WHAT TO PRODUCE: The lines to extract run from the start of the records through the line with "You are a computer-use", both ends included; drop the pictures.

EXCERPTED DATA:

################

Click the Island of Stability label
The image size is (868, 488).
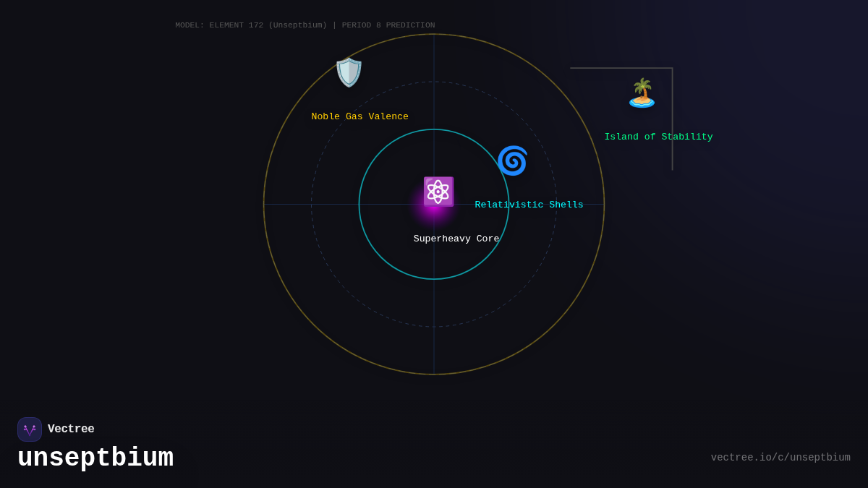658,137
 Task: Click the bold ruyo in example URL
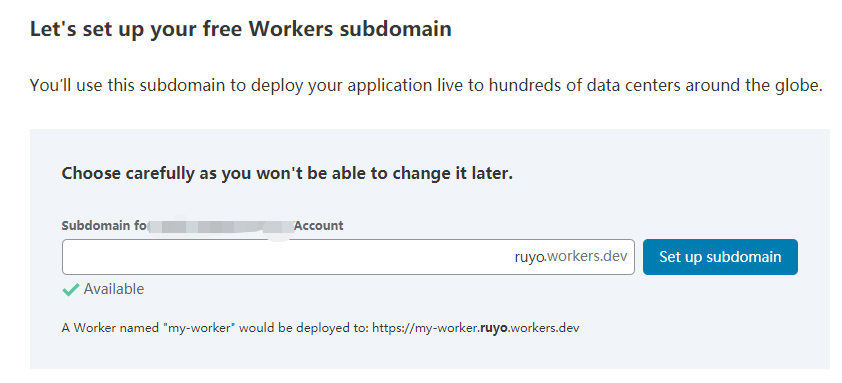pyautogui.click(x=493, y=328)
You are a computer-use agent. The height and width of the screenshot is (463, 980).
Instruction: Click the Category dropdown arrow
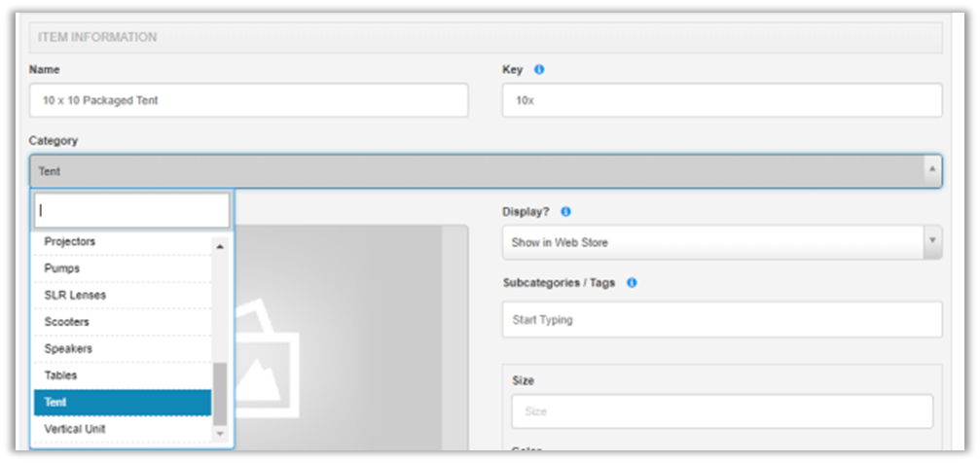(932, 171)
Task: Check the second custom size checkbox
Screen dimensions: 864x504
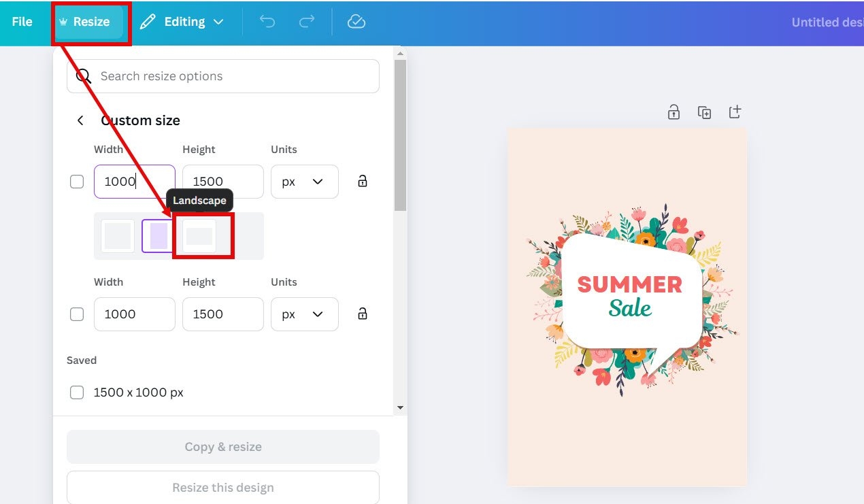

################

FINAL ANSWER:
Click the Island of Stability label
The image size is (868, 488).
658,137
 Task: Click the bold ruyo in example URL
pyautogui.click(x=493, y=328)
You are a computer-use agent. The height and width of the screenshot is (463, 980).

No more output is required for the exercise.